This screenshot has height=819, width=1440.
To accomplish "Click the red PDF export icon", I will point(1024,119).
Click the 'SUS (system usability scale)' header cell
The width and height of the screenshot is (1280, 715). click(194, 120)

-=-=-

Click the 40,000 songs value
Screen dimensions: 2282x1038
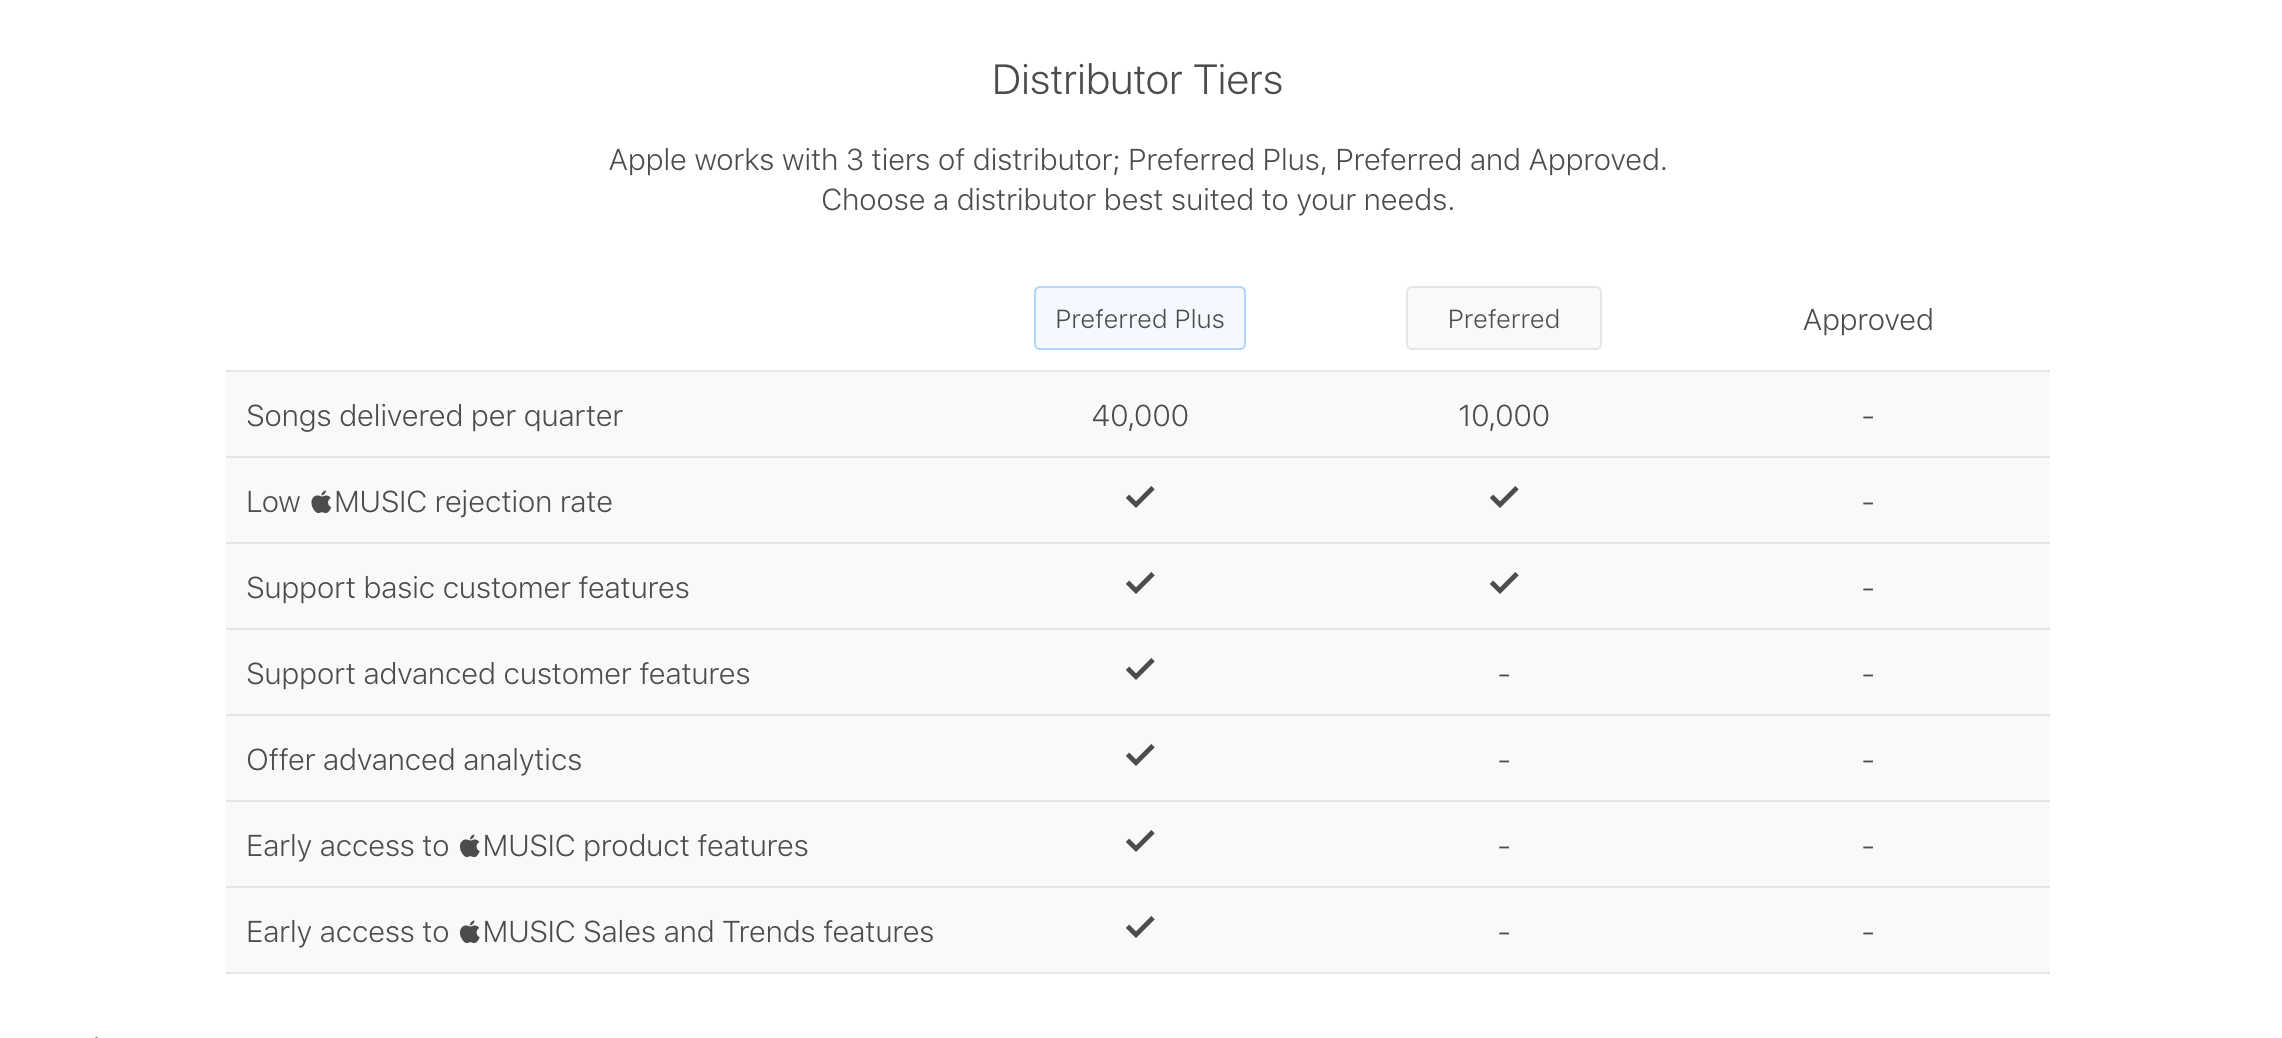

-=-=-

What the task requires: In the listing above, the lines from the one containing "Click the 40,000 songs value" through the one containing "Screen dimensions: 2282x1038" must be set down exactly, with no other lines.

Reply to the task:
Click the 40,000 songs value
Screen dimensions: 2282x1038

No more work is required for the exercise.